++++ Excerpt provided

The beginning of a new semester in the wake of the one past always begins with a scramble for ideas. What was interesting and innovative last semester MUST be improved upon and new artists uncovered to advance my personal practice. It's a race against time, with the finale in sight. 

Having explored PPE and gender data bias last semester, briefly making textile samples to conclude this chapter in my research, I have decided to push this area and explore a specific area of fashion that accommodated women's bodies and interests. Sportswear evolved from the American fashion market to counteract the restrictive fashions that were produced in Paris and slowly infiltrating to Western fashions. 

At the healm of the mission was Bonnie Cashin, a designer who emphasised the practicality and democratization of fashion to transmute utility into luxury. Cashin became famous for her approach to designing for mobility, gaining global inspiration from East Asia and translating the fluid forms of kimonos and capes into loose fitting, layered sportswear items that 'articulated with the body'.

++++++++
++++ Input data

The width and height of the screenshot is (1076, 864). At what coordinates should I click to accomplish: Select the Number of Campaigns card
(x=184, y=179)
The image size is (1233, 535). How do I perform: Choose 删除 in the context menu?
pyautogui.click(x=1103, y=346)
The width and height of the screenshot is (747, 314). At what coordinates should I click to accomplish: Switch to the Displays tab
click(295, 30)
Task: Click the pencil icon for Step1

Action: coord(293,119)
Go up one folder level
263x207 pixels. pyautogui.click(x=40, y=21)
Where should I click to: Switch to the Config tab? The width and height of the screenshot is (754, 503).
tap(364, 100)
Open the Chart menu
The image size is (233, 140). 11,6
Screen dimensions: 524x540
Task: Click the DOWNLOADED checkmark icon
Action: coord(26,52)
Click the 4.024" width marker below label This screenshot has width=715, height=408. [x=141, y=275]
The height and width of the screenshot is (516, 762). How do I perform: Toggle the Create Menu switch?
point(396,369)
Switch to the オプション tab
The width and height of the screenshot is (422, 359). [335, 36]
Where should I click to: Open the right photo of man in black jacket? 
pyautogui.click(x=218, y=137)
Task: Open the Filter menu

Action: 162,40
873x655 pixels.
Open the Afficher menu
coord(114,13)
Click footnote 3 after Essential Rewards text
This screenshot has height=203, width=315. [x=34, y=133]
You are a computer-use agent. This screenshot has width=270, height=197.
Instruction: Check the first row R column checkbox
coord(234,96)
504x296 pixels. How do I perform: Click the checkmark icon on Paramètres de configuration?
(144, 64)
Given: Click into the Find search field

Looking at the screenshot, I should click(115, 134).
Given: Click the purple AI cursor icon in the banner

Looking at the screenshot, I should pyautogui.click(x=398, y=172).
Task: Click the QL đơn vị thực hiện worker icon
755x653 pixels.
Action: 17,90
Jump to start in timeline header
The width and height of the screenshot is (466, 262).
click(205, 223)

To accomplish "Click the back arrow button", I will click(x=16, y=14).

++++++++

Activity A ▸
In the sportswear passage, copy word for word the part that opens with the words containing "The beginning of" and closes with "finale in sight.".
Activity B ▸
According to the sportswear passage, the fluid forms of which two garments did Bonnie Cashin turn into loose-fitting, layered sportswear?
Activity C ▸
Decide whether each statement agrees with the sportswear passage. Answer yes or no, and quote the words that settle it.
(i) Sportswear grew out of the American fashion market.
(ii) The restrictive fashions that sportswear pushed against were produced in New York.
(iii) Bonnie Cashin stressed the practicality and democratization of fashion.

Final answer A ▸
The beginning of a new semester in the wake of the one past always begins with a scramble for ideas. What was interesting and innovative last semester MUST be improved upon and new artists uncovered to advance my personal practice. It's a race against time, with the finale in sight.

Final answer B ▸
Kimonos and capes.

Final answer C ▸
(i) Yes: "Sportswear evolved from the American fashion market"
(ii) No: "the restrictive fashions that were produced in Paris"
(iii) Yes: "a designer who emphasised the practicality and democratization of fashion"